:: What you are asked to do ::
Beginning with the line that contains "Viewport: 1296px width, 527px height.", transcribe every line through the end of the entries exactly as written, and reproduce nothing else.

:: Record excerpts ::
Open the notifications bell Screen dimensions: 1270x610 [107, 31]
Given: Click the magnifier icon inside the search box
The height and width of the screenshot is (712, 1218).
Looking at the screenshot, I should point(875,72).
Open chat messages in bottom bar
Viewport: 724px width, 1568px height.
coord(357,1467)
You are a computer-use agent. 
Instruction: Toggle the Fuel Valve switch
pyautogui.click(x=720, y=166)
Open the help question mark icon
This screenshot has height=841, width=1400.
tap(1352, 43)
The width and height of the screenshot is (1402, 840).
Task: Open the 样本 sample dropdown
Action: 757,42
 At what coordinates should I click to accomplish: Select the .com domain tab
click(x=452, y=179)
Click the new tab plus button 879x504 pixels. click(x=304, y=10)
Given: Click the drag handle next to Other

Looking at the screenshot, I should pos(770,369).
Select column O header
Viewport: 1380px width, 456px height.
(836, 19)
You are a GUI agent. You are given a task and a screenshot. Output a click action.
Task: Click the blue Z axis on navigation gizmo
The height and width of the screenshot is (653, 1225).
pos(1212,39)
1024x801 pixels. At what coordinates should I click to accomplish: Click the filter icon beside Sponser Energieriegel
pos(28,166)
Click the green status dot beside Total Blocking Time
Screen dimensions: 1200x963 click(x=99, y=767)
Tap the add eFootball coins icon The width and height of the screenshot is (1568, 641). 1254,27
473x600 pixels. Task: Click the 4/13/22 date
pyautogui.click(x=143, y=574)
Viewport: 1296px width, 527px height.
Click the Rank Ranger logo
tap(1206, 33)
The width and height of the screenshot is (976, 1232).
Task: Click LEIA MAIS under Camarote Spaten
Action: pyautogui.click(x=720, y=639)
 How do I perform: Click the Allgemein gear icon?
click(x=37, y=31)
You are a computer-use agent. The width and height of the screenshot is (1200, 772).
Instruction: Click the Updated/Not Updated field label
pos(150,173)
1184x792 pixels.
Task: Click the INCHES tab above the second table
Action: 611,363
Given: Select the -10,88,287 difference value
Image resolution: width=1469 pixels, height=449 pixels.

:: Result of this exercise ::
Viewport: 1296px width, 527px height.
Click the Rank Ranger logo
tap(1206, 33)
The width and height of the screenshot is (976, 1232).
Task: Click LEIA MAIS under Camarote Spaten
Action: pyautogui.click(x=720, y=639)
 How do I perform: Click the Allgemein gear icon?
click(x=37, y=31)
You are a computer-use agent. The width and height of the screenshot is (1200, 772).
Instruction: Click the Updated/Not Updated field label
pos(150,173)
1184x792 pixels.
Task: Click the INCHES tab above the second table
Action: 611,363
Given: Select the -10,88,287 difference value
Image resolution: width=1469 pixels, height=449 pixels.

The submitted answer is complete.